DATASET RECORDS:
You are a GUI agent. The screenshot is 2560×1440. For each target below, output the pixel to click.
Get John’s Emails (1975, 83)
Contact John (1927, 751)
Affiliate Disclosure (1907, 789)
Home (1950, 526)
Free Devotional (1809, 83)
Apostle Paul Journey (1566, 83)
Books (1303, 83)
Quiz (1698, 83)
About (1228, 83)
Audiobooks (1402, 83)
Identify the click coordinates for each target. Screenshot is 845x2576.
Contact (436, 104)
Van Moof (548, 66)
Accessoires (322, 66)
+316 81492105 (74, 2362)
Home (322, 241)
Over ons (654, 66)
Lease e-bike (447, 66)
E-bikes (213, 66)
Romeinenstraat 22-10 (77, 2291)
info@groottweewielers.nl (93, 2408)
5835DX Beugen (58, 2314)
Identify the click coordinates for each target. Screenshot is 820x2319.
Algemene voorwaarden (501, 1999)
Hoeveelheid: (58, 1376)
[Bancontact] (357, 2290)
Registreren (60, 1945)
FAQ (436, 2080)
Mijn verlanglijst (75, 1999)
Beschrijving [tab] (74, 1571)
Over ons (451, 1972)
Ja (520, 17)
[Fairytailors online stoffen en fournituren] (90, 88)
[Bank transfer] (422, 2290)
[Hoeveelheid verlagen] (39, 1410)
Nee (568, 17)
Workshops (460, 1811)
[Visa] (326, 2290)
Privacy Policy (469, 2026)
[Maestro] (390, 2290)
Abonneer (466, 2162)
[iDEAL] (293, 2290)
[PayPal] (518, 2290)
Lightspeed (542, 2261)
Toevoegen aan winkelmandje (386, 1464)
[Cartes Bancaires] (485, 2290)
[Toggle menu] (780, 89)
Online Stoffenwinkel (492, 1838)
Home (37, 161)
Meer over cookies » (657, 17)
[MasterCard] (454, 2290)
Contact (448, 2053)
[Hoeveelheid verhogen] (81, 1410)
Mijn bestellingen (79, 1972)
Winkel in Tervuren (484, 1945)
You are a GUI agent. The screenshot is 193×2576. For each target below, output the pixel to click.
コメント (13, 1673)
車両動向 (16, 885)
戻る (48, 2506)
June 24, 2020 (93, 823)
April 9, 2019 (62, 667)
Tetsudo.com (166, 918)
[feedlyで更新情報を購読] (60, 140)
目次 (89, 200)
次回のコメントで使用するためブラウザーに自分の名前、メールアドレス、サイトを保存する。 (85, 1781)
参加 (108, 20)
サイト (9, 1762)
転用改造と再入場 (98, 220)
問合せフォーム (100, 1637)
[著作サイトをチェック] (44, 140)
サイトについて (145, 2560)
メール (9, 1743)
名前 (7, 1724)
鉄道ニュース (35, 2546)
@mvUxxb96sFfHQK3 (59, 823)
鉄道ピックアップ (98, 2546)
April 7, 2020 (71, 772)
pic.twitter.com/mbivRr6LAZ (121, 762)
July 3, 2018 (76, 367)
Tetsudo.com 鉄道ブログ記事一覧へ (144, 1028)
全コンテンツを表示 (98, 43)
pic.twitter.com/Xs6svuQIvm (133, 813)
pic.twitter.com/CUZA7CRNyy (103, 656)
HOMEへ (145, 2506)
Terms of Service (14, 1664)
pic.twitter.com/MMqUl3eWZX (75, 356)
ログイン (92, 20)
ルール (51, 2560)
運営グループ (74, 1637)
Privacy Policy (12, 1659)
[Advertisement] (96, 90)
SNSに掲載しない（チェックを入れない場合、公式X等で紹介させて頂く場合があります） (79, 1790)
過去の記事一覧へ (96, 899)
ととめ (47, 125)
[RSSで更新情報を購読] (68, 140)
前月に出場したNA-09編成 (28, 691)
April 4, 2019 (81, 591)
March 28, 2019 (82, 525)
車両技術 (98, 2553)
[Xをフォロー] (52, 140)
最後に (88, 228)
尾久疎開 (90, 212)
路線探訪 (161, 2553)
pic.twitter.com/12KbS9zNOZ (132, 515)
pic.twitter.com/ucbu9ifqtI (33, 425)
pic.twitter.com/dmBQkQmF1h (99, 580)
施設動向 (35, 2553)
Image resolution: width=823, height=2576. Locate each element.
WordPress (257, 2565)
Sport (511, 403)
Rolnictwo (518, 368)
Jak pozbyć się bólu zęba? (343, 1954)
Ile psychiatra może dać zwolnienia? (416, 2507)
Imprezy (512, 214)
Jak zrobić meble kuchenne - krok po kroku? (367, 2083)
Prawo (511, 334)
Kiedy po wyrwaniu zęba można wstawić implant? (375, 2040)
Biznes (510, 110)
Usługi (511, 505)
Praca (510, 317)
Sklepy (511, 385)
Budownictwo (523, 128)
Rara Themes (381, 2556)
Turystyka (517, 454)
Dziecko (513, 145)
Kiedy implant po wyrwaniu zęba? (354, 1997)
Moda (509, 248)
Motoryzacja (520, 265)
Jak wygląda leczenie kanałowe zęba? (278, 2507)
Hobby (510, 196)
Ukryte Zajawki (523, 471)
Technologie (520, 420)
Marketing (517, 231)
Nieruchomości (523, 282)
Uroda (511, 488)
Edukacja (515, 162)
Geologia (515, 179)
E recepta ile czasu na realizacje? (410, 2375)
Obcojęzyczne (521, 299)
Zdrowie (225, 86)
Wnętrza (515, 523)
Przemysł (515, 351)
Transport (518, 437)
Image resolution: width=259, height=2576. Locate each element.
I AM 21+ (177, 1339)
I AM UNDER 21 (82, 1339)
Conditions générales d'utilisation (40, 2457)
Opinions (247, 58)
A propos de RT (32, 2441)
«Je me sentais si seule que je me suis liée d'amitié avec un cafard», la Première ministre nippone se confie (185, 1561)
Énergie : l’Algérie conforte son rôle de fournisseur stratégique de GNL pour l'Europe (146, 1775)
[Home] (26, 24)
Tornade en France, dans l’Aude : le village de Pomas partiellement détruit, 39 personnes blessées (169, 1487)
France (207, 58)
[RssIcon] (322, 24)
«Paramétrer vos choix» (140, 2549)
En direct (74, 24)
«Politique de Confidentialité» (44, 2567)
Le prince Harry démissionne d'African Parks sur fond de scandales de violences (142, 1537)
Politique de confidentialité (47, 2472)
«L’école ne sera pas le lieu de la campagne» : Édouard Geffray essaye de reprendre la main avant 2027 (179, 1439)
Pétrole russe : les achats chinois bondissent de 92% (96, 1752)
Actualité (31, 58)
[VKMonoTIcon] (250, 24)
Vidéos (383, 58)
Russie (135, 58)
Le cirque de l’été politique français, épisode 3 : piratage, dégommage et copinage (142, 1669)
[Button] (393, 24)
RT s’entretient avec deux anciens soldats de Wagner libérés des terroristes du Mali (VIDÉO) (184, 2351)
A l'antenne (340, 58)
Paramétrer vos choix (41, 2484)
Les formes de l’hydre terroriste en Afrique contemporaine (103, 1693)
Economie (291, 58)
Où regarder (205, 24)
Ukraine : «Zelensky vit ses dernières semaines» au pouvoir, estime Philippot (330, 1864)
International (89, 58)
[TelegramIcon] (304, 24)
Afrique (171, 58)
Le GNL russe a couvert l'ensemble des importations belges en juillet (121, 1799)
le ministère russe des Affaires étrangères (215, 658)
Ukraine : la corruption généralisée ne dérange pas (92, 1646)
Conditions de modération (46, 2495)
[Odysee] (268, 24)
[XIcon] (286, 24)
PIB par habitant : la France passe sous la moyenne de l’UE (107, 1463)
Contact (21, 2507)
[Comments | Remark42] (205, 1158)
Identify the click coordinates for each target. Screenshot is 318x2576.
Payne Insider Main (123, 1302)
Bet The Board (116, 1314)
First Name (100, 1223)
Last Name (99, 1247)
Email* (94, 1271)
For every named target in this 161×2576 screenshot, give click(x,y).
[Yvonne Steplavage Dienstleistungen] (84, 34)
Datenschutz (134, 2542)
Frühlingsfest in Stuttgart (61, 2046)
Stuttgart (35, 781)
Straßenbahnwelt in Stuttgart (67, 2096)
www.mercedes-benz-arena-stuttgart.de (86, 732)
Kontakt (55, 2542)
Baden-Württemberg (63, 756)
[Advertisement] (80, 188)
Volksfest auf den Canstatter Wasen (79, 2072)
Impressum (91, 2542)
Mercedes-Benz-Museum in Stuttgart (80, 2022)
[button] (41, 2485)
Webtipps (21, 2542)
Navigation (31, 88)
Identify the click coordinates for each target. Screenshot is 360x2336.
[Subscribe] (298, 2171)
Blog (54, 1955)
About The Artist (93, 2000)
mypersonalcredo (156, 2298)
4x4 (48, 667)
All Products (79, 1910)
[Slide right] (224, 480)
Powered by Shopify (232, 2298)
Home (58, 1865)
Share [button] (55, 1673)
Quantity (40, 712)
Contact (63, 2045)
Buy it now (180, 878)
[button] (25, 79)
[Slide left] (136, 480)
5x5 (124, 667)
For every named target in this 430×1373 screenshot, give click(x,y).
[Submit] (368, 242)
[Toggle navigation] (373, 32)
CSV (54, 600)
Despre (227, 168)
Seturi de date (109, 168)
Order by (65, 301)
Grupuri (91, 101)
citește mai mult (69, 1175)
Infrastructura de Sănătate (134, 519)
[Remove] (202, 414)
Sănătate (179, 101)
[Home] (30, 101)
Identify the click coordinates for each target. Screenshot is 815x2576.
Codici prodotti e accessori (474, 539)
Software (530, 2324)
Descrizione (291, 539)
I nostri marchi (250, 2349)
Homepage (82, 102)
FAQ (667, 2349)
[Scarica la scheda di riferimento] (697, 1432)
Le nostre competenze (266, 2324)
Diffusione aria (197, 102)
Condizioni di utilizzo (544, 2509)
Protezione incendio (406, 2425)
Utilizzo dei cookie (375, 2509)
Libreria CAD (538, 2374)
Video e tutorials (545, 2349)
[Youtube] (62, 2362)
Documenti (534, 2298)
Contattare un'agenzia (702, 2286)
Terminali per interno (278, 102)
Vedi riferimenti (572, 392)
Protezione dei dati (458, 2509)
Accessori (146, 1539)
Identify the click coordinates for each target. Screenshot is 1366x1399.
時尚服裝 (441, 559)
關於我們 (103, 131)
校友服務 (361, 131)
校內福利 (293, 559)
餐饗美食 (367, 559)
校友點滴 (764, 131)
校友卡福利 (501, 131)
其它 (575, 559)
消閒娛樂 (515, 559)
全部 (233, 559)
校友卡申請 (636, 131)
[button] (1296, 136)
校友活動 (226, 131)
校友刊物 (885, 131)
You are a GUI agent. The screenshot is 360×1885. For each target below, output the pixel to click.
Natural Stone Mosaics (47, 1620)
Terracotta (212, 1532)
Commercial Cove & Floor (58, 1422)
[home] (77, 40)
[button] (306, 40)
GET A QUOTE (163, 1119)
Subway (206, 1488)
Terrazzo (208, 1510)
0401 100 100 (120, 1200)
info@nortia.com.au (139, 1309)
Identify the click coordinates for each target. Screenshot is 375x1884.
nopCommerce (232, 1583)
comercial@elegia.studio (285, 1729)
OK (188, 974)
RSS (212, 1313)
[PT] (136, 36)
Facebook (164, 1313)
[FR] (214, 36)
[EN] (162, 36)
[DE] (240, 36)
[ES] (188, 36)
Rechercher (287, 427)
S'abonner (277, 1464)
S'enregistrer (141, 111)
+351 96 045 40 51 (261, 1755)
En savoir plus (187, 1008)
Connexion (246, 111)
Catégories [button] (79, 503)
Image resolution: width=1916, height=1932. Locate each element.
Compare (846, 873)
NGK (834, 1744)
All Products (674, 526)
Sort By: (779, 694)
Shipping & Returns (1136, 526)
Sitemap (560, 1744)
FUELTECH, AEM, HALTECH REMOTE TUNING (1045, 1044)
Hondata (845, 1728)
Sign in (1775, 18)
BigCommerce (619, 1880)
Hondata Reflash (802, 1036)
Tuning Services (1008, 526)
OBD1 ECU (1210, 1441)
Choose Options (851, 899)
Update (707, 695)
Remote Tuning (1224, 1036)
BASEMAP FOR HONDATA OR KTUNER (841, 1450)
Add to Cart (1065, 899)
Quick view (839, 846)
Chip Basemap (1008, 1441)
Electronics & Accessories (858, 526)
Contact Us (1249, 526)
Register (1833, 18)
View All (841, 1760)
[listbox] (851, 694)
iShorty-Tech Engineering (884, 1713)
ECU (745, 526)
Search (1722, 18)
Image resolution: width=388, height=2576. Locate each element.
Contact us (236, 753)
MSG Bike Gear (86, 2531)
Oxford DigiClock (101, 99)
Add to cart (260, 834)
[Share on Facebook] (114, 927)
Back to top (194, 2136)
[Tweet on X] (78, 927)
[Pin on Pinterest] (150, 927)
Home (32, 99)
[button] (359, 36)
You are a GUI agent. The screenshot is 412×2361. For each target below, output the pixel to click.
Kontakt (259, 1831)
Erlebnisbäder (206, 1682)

TASK TO COMPLETE: Copy out all lines above holding "every".

SOLUTION FOR THIS EXERCISE:
For every named target in this 161×2576 screenshot, give click(x,y).
For every named target in this 430×1373 screenshot, give click(x,y).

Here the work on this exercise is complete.